Quick notes on IP CEF and the Adjancency Table for exam day!

No Topology needed for this one, just wanted to jot some quick notes from a video I’m reviewing on the subject.

Before getting into what CEF and AT is all about, I feel its important this is required to be on and working for uRPF (Unicast Reverse Path Forwarding).

CEF is derived from the IP Route table, is also named FIB, and runs at the “Data Plane” while the IP Route table runs at the “Control Plane”.

One way two keep the two differentiated, is to remember the 3 letter acronym is the L3 information (CEF/FIB) and the L2 information has a 2 letter acronym (AT) Adjacency table.

“sh ip int …” to view CEF info for an interface, in fact adding the “ip” part to interface gives you basically the services statistics or information running on the interface.

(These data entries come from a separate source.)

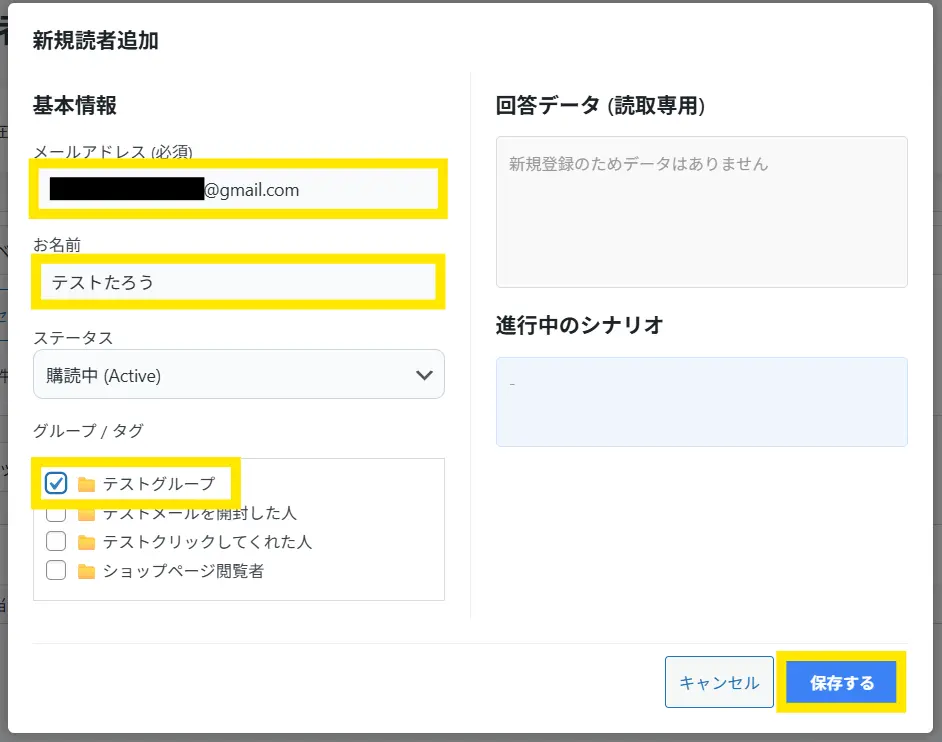The image size is (942, 742).
Task: Select the テストクリックしてくれた人 label text
Action: [x=207, y=542]
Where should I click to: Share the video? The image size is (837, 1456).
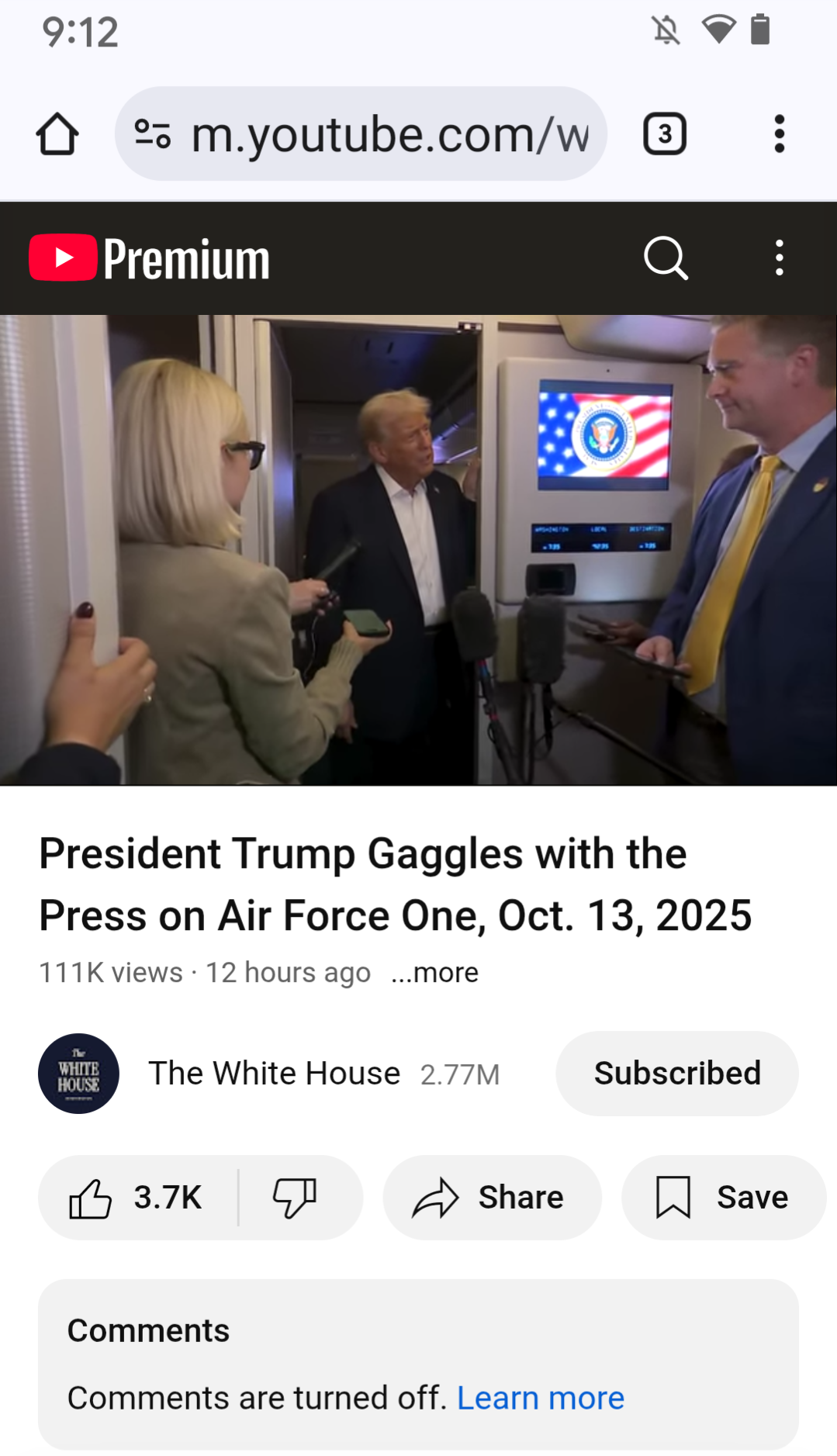point(492,1198)
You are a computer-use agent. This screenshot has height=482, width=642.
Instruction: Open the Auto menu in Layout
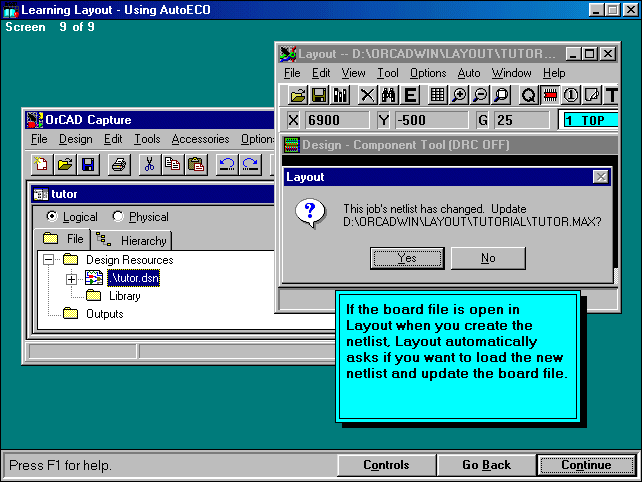coord(469,73)
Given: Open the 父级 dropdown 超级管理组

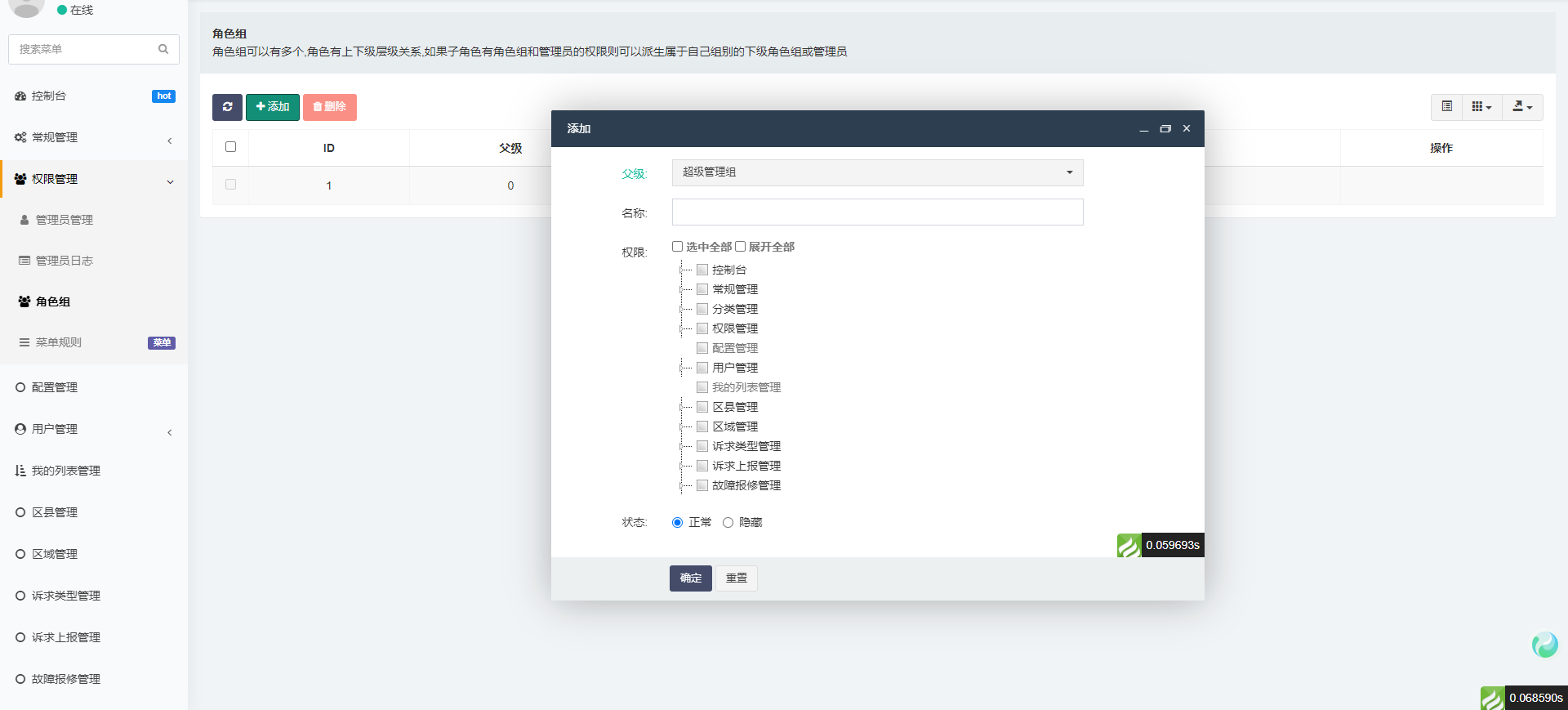Looking at the screenshot, I should (877, 172).
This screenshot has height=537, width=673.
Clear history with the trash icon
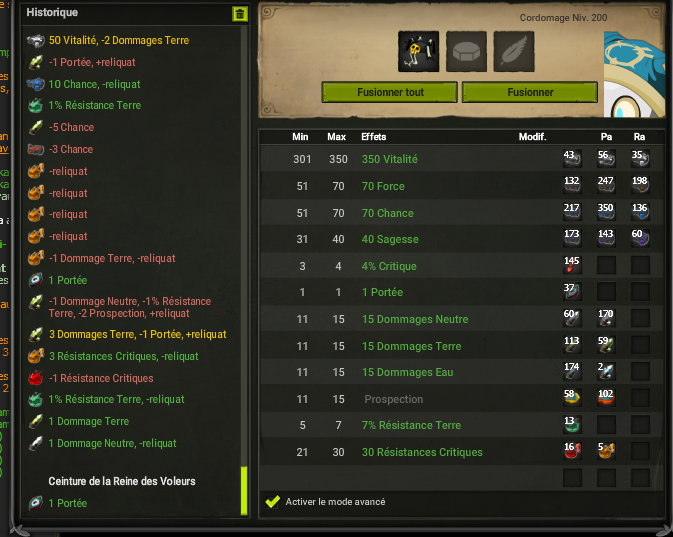240,14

“sh ip cef” to see the prefix-list for CEF

“sh adj” to view the adjacency table, “sh adj det” for more details

Like the CEF table is derived from the IP Route Table, the Adjacency Table is derived from ARP

If you see (incomplete) within the AT, you have an ARP issue somewhere in the network.

If you narrow down CEF to a single route, like “sh ip cef 172.12.123.1” and see the term invalid cached adjacency that is also an indication of a Layer 2 ARP issue.

Process Switching = Router looks at every packet to determine how to forward it.

Fast Switching = Router keeps a destination cache for packets, inspects the first packet that matches a destination, then allows the flow through without inspecting all packets.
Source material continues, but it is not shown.